New research out of the University of Maryland, however, shows that RNAi-inducing double-stranded RNA molecules produced in the neurons of the model organisms Caenorhabditis elegans can be transmitted into the worm's germline, resulting in a gene-silencing effect that can persist for over 25 generations.
The findings demonstrate for the first time that a somatic tissue of an animal can influence a gene's expression over multiple generations by transporting dsRNA to the germline, and point to a previously unknown epigenetic mechanism.
As with most animals, the C. elegans germline is separated from the rest of the body early on in development. And although transgenerational gene silencing can occur when dsRNA is either injected or fed to the worm, these methods deliver the RNAi molecules into the fluid-filled body cavity that surrounds the germline without their entry into the cytosol of any somatic cell.
"Thus, it remains unknown whether somatic cells in C. elegans can export signals for delivery into the germline to cause transgenerational gene silencing," the UMD team wrote in its paper, which appeared in the Proceedings of the National Academy of Sciences.

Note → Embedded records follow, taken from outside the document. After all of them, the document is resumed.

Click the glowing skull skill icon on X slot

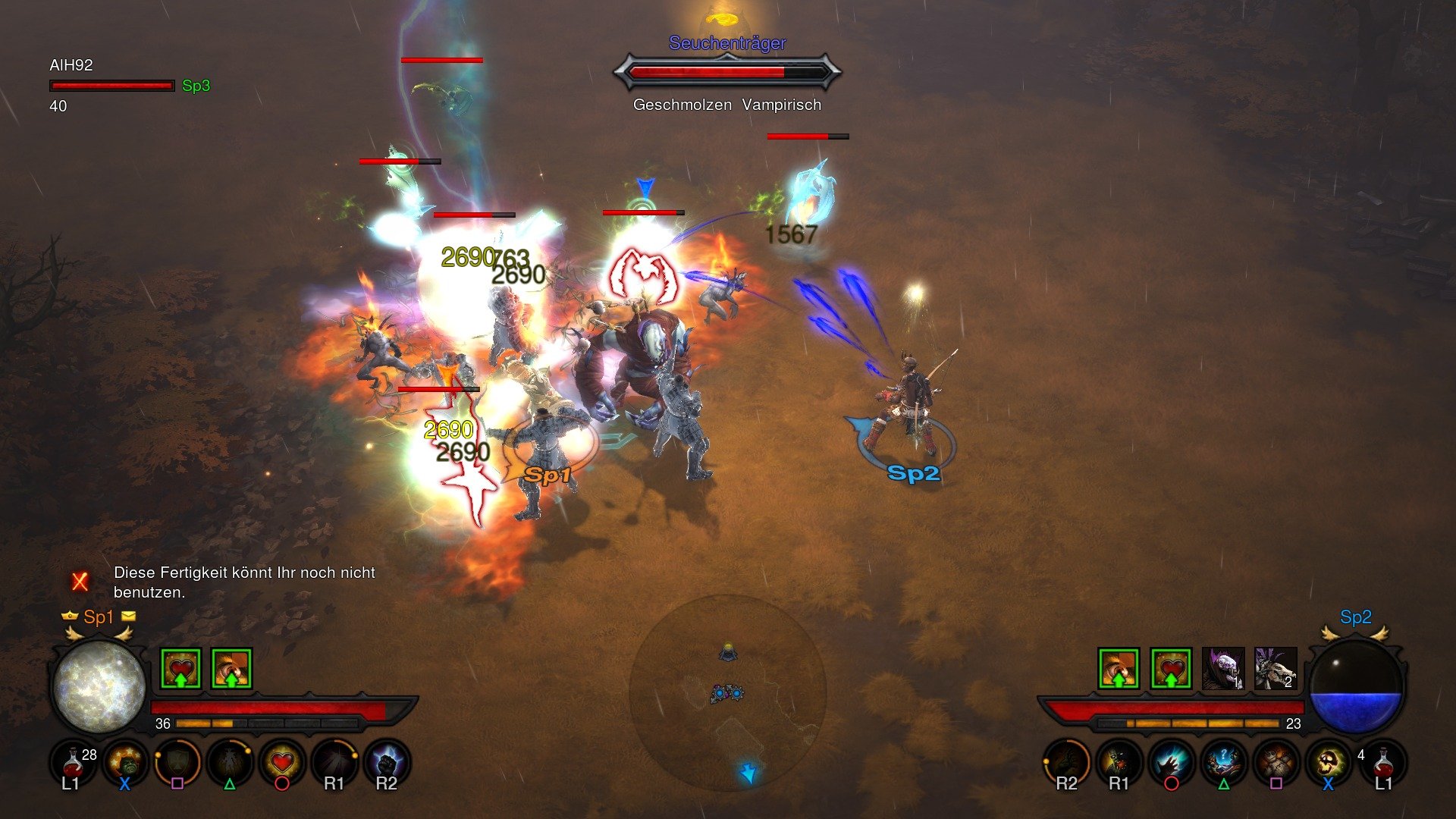[1327, 761]
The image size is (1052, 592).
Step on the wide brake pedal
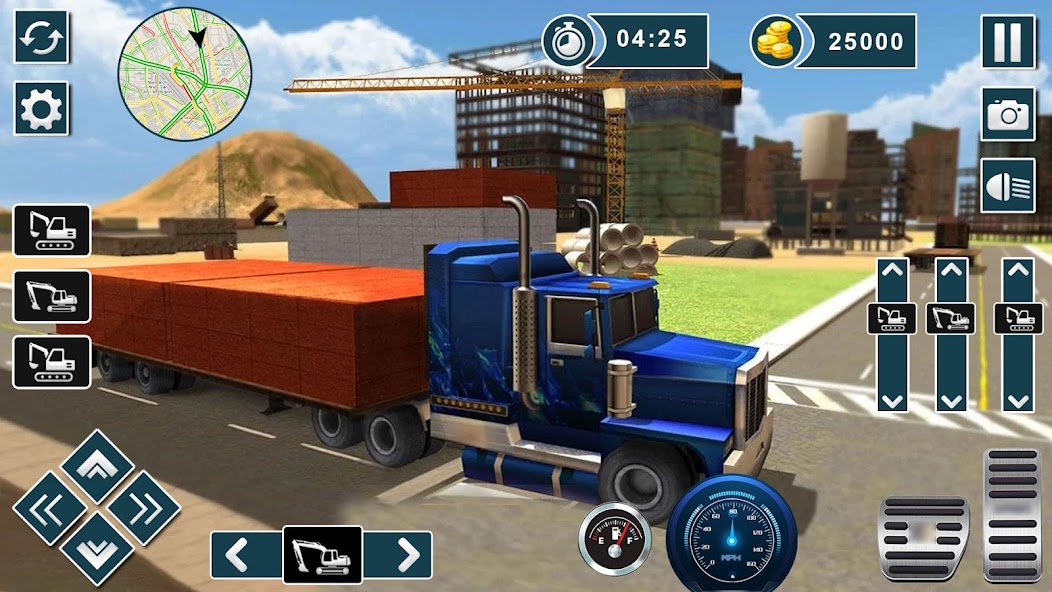(x=923, y=538)
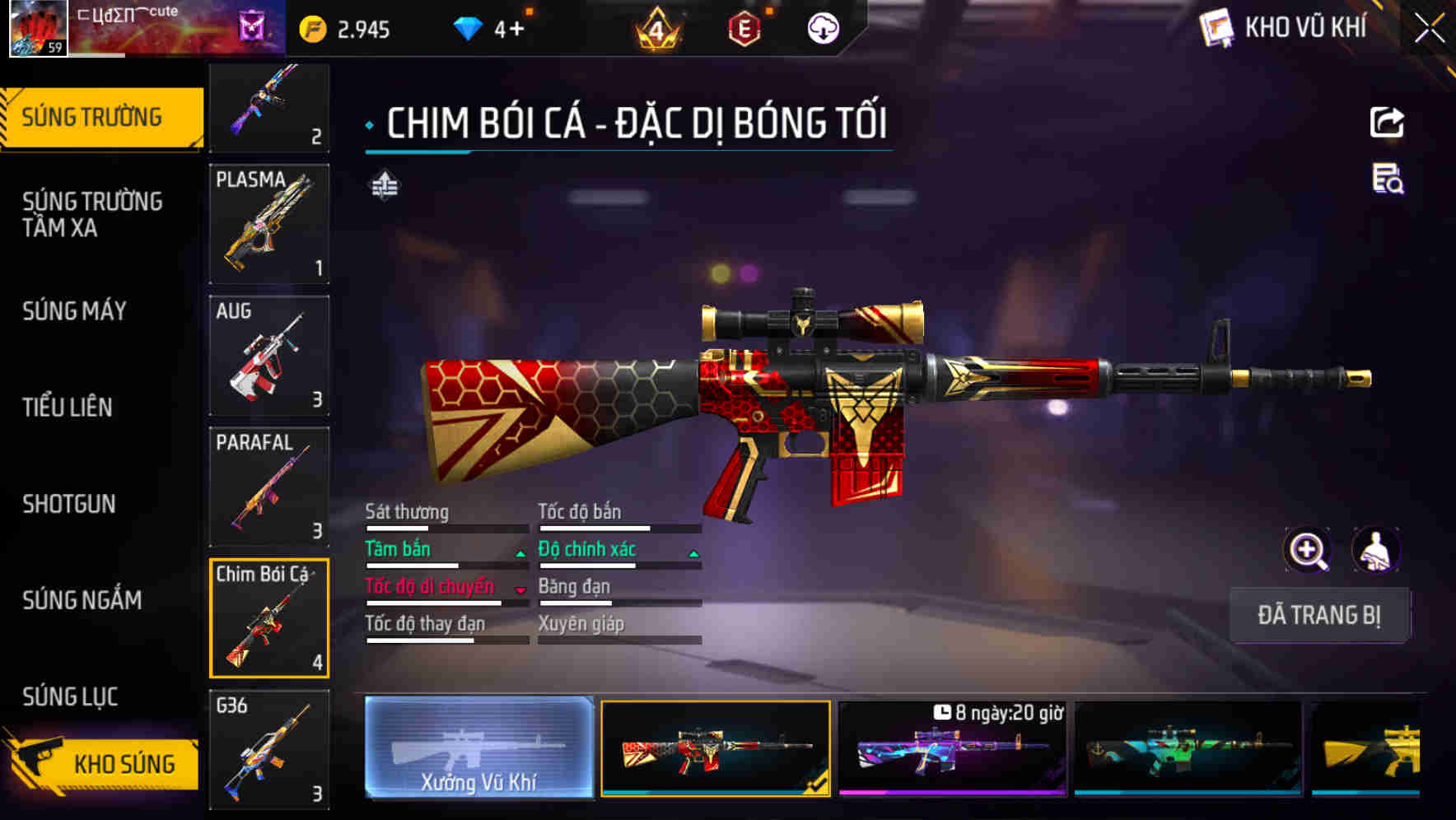Choose the AUG weapon tile

[269, 356]
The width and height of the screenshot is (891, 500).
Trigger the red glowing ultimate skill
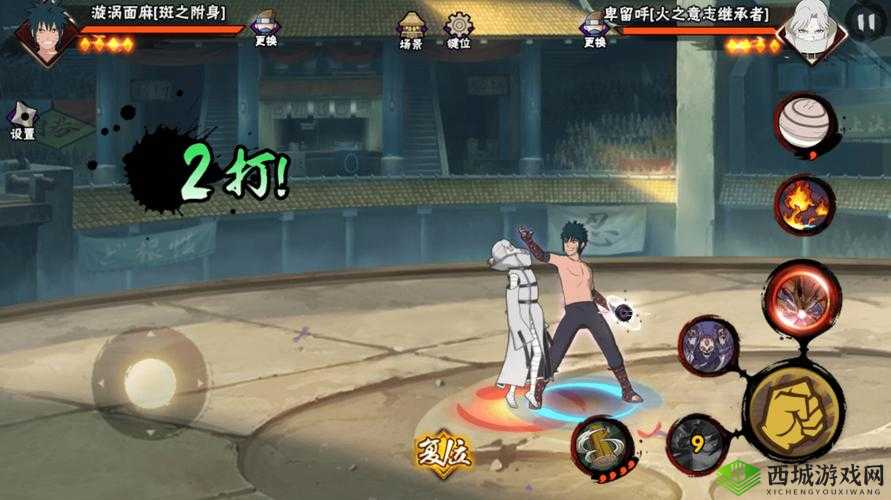804,299
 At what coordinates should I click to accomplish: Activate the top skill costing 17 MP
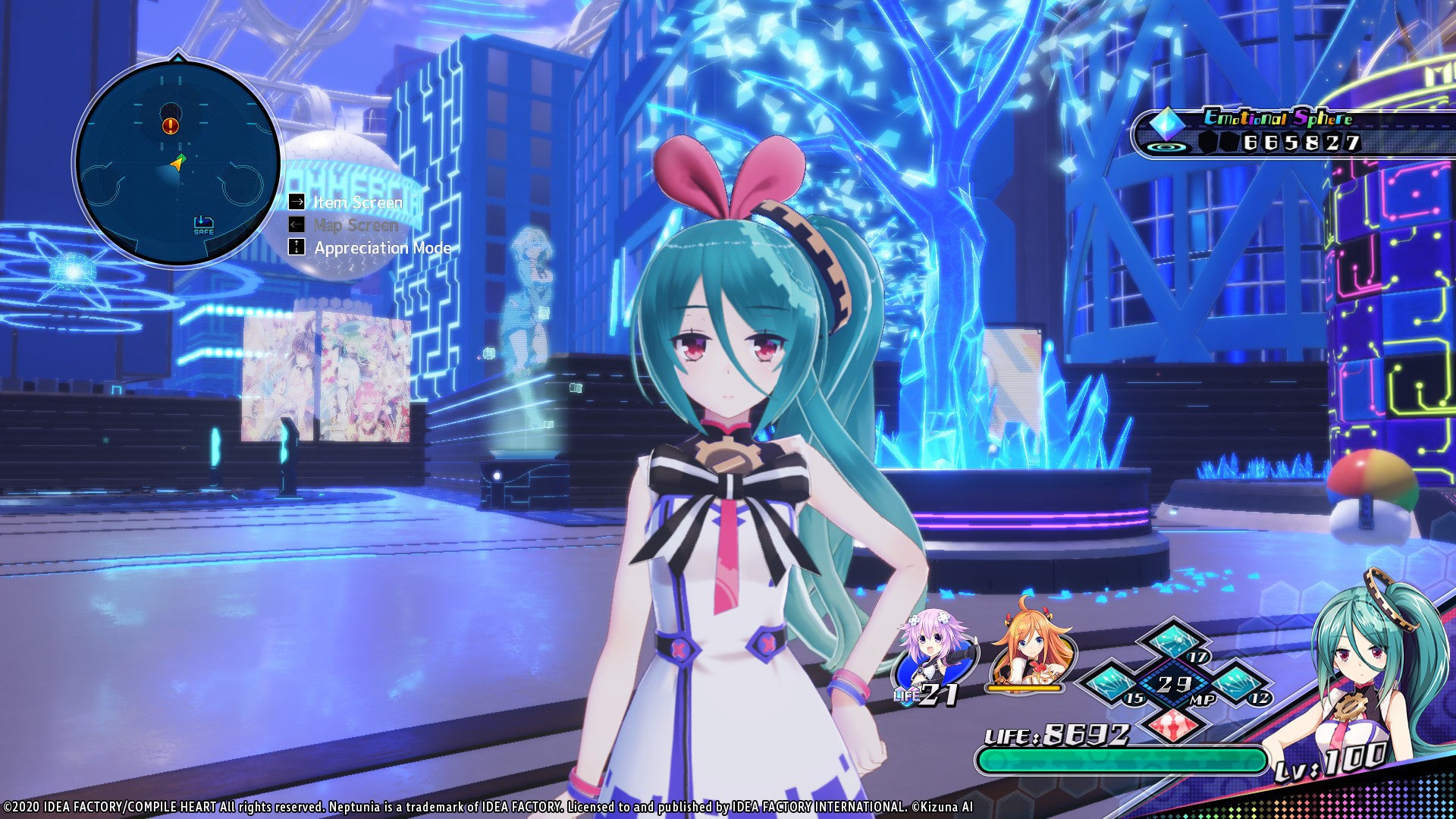[x=1174, y=641]

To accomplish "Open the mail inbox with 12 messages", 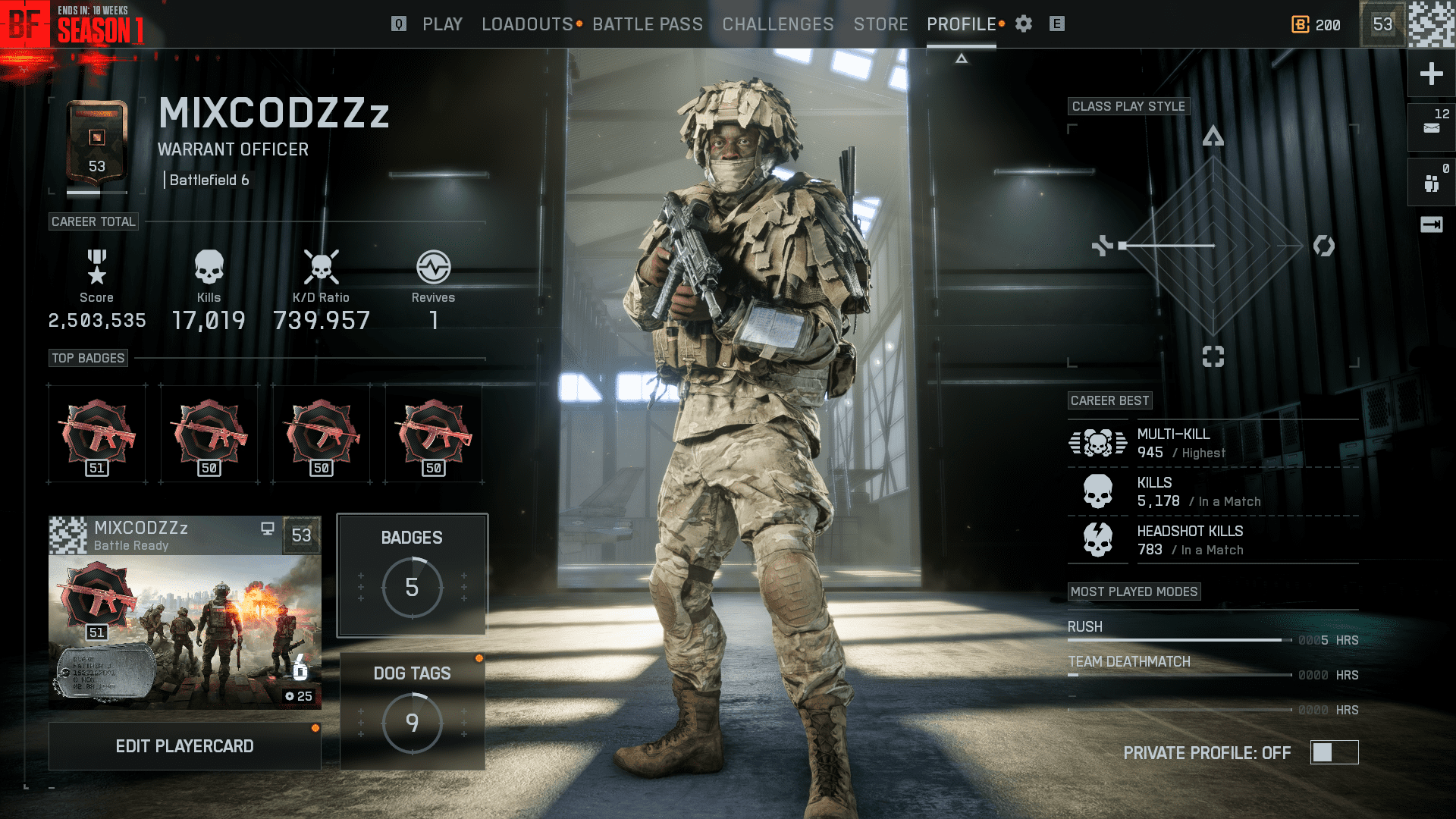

A number of other groups have shown that gene-regulatory dsRNA known as mobile RNAs can be passed between somatic cells in C. elegans by way of the transmembrane protein SID-1. Because gene silencing by mobile RNAs from neurons appears to be stronger than by ones from other somatic tissues, the UMD scientists looked at whether neurons export mobile RNAs that can enter the germline.
They discovered that this is, indeed, the case. Notably, the scientist also discovered that silencing in the germline was found to be heritable after a single generation of exposure to neuronal mobile RNAs. This stands in contrast to silencing in somatic cells, which requires dsRNA expression in each generation.
The researchers also found that initiation of inherited silencing within the germline requires SID-1, a primary Argonaute RDE-1, a secondary Argonaute HRDE-1, and an RNase D homolog MUT-7. Yet maintenance of inherited silencing is independent of SID-1 and RDE-1, and only requires HRDE-1 and MUT-7.
This transgenerational gene silencing is restricted to the germline, but the UMD team speculates that it could "underlie effects of the environment across generations in some cases.
"For example, expression of some genes within the germline can affect longevity, and transgenerational silencing of such genes might underlie the longevity that results from ancestral starvation in C. elegans," the investigators wrote in PNAS. "Thus, additional experiments are needed to determine the role of mobile RNAs, if any, in the transport of such experience-dependent information from somatic cells to subsequent generations in C. elegans."